Nadat u het document hebt geselecteerd, bereidt u normaal A4-papier voor en plaatst u dit in de printer.
Volg de onderstaande instructies voor het plaatsen van papier.
Breng de uitvoerlade omlaag en schuif het verlengstuk uit. Verschuif nu de linkerzijgeleider zodat de afstand tussen de zijgeleiders iets groter is dan de breedte van het papier. |
Waaier een stapel papier los en klop de stapel recht op een vlakke ondergrond om de randen gelijk te krijgen. |
Plaats de stapel papier met de afdrukzijde naar boven en met de rechterkant tegen de rechterzijgeleider in de papiertoevoer. Schuif de linkerzijgeleider tegen de linkerkant van het papier aan. |
Volg de onderstaande instructies voor het instellen van de printerdriver voor normaal A4-papier.

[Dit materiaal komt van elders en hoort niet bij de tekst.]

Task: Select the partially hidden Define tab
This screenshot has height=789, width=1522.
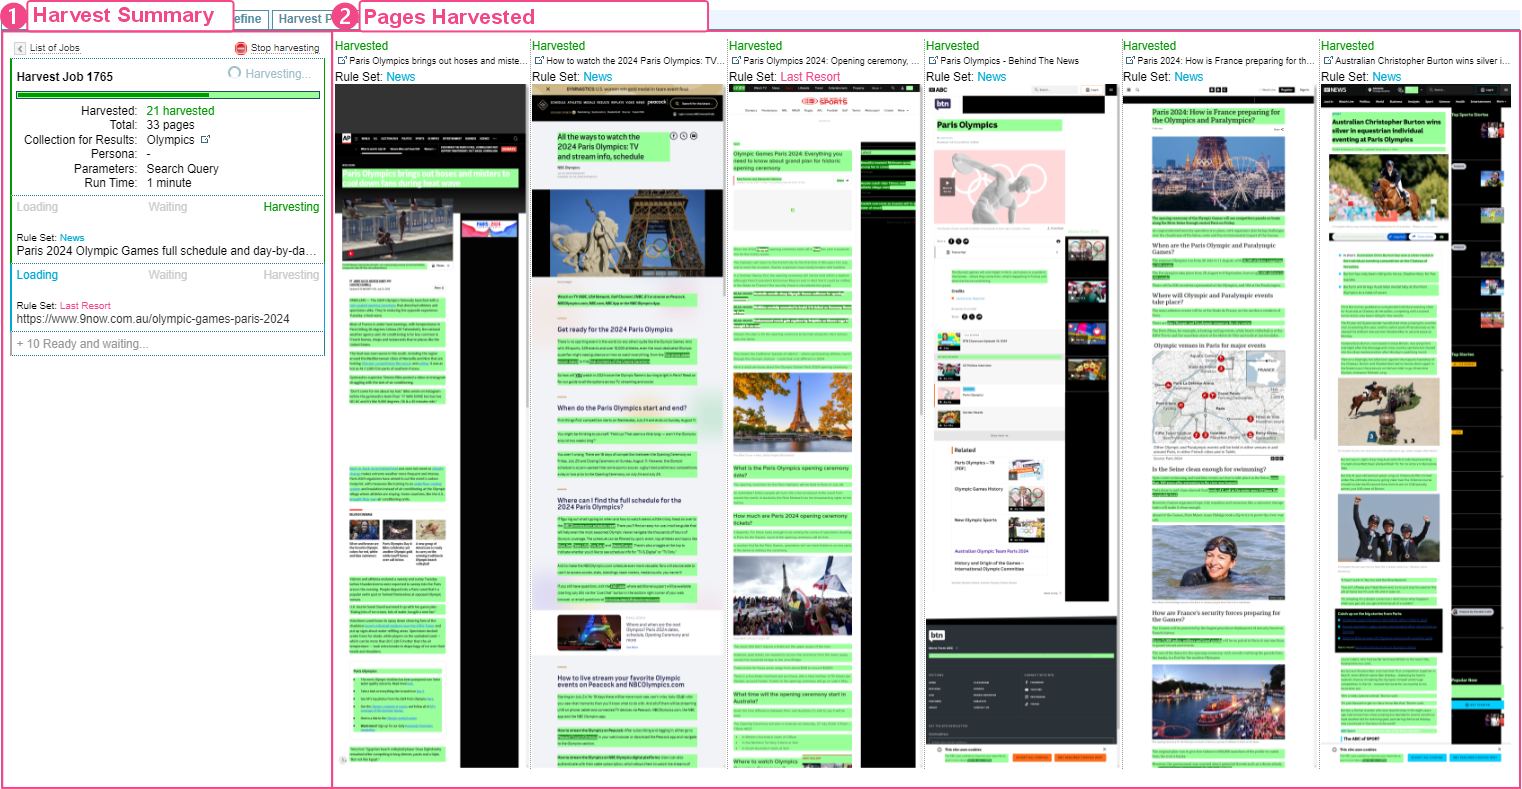Action: [x=249, y=19]
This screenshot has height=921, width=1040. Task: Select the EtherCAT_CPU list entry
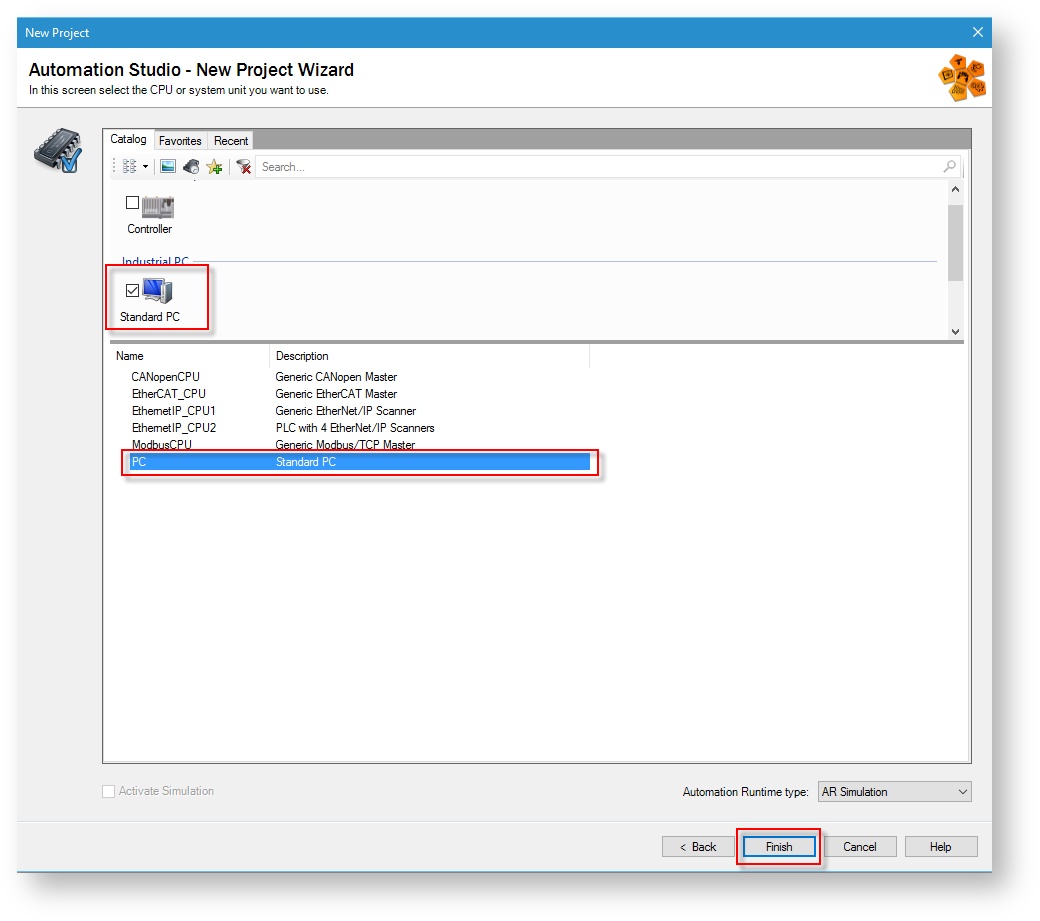click(168, 394)
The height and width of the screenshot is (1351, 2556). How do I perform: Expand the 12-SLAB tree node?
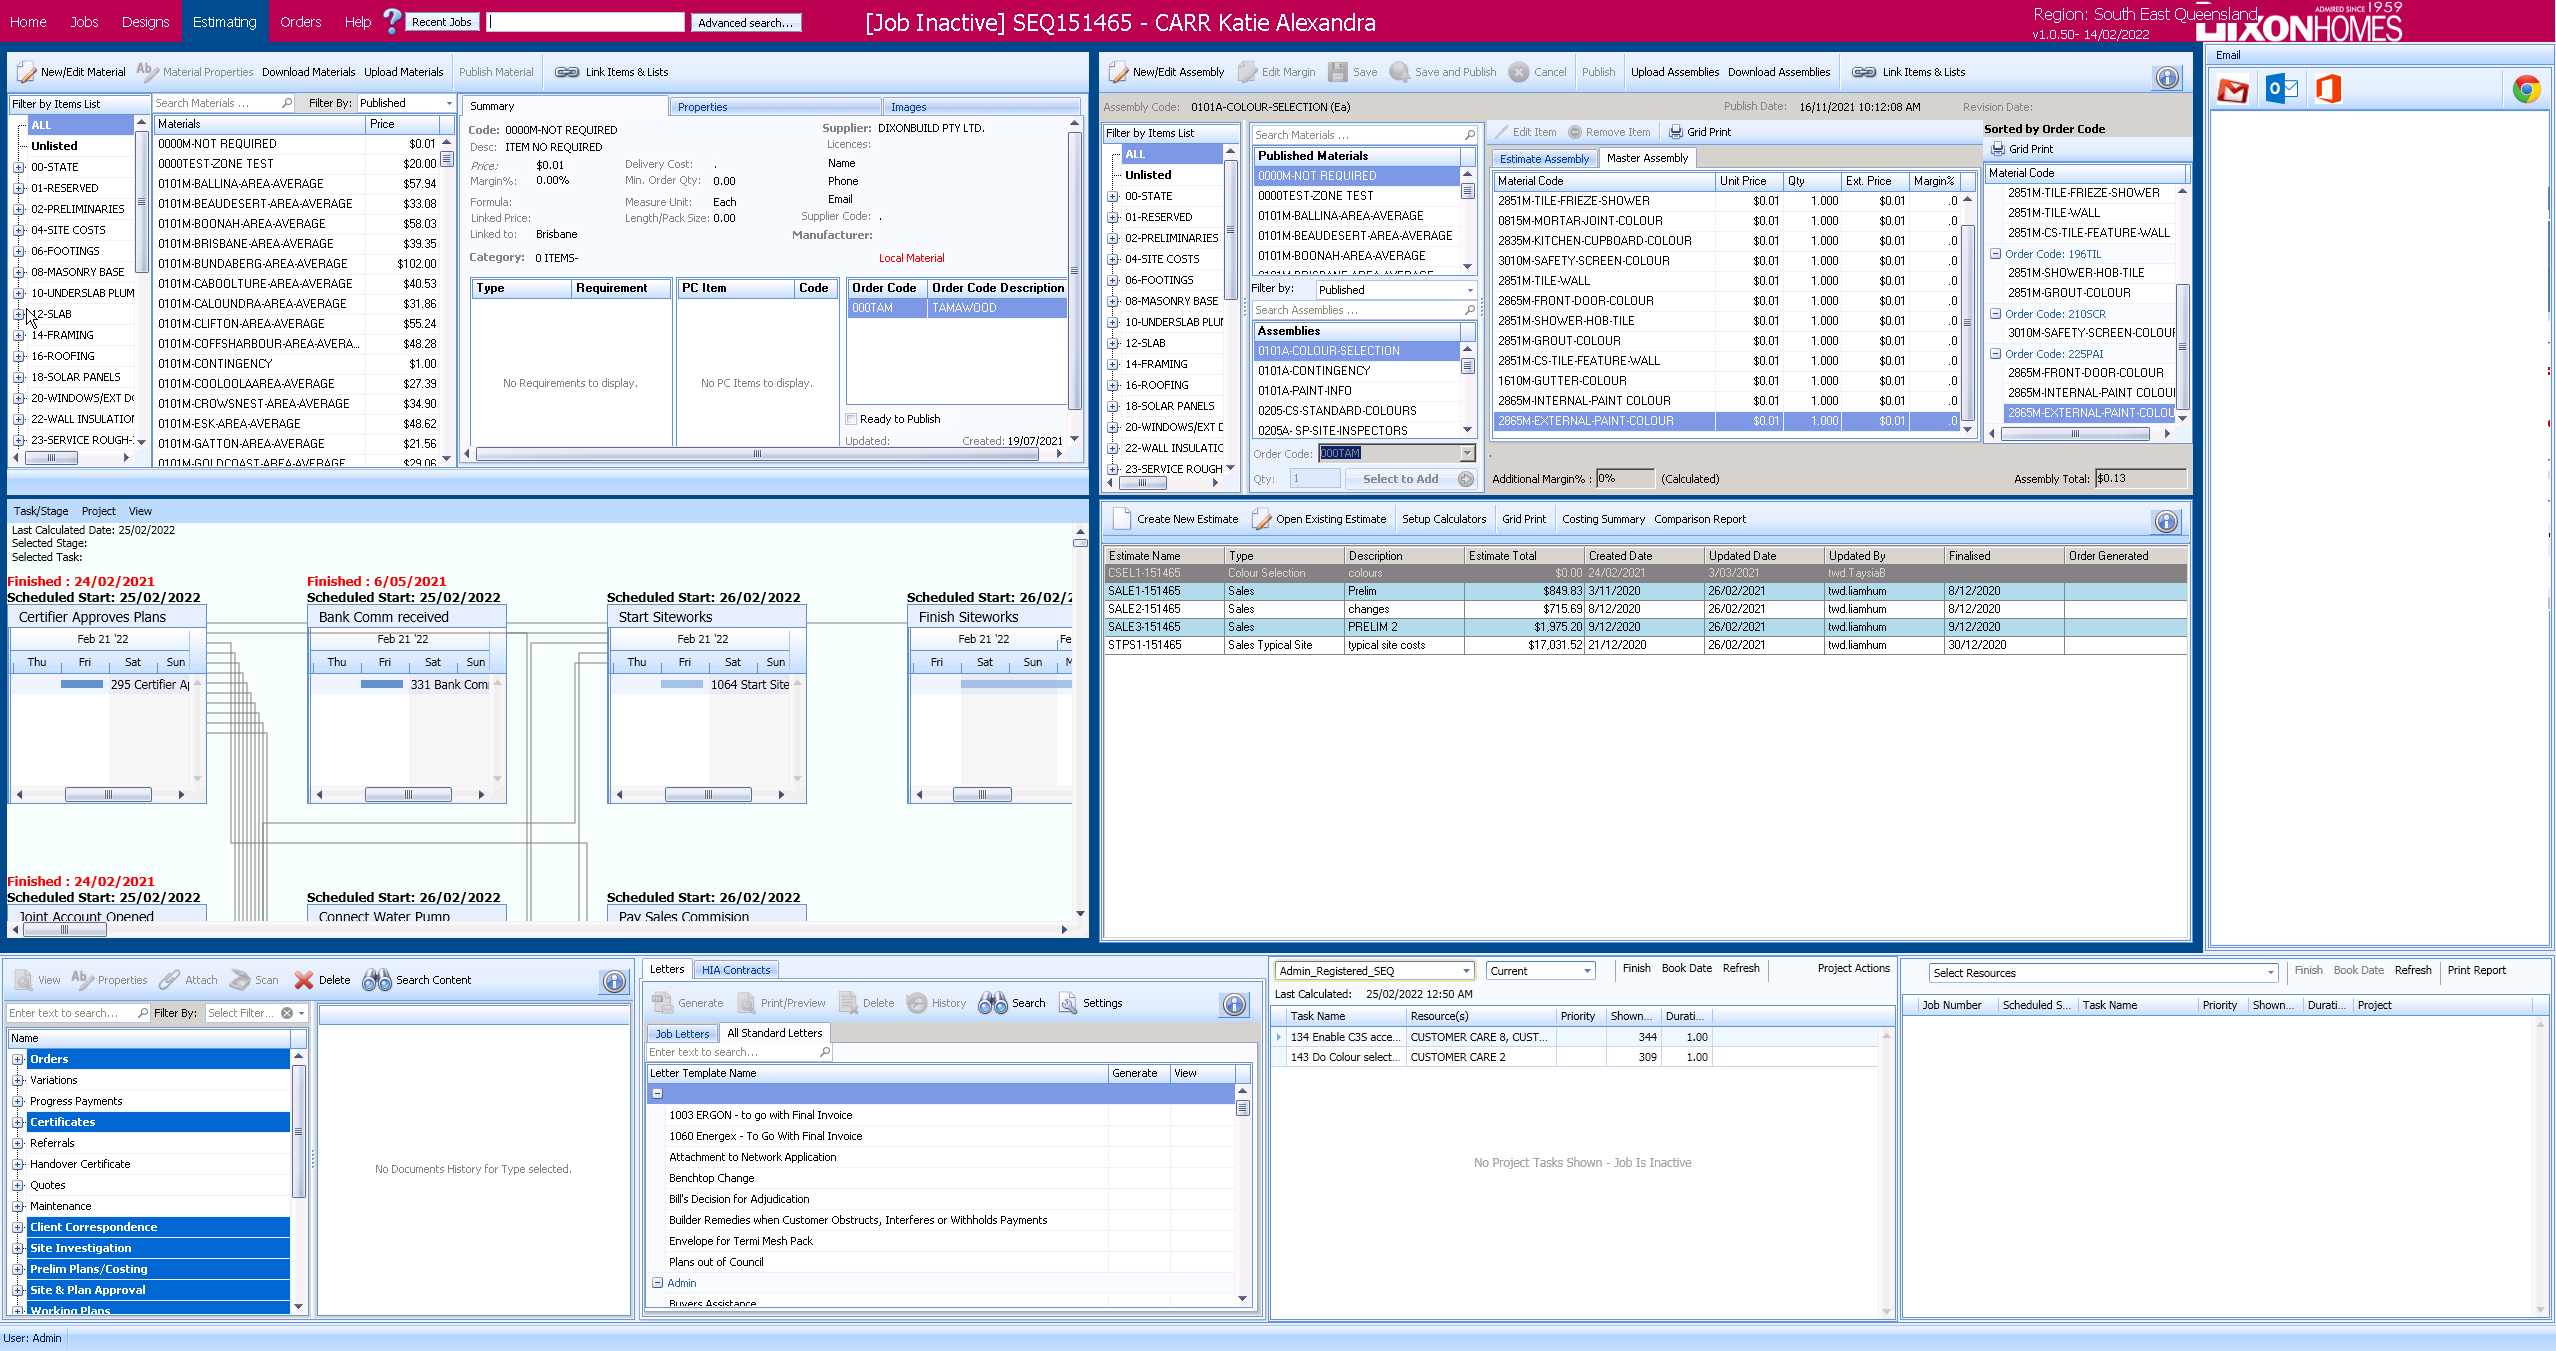click(x=19, y=314)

Selecteer Afdrukken (Print) of Printerinstelling (Print Setup) in het menu Bestand (File) van de Windows-toepassing. |
Klik in het dialoogvenster dat verschijnt op Printer, Instellingen (Setup), Opties (Options) of Eigenschappen (Properties). (Het is mogelijk dat u op een combinatie van deze knoppen moet klikken, afhankelijk van de toepassing die u gebruikt.) De printersoftware wordt geopend. |
Klik op het tabblad Hoofdgroep en selecteer Gewoon papier en A4 bij Papieropties, en Tekst & Afbeelding bij Kwaliteitstype. |
Sluit het venster door op OK te klikken. |
U kunt nu het document vanuit de toepassing afdrukken.
Klik op OK om af te drukken.
Hiermee hebt u de basismethode voor afdrukken doorlopen. Als u geavanceerde afdrukinstellingen wilt gebruiken, raadpleegt u Enkele afdrukopties.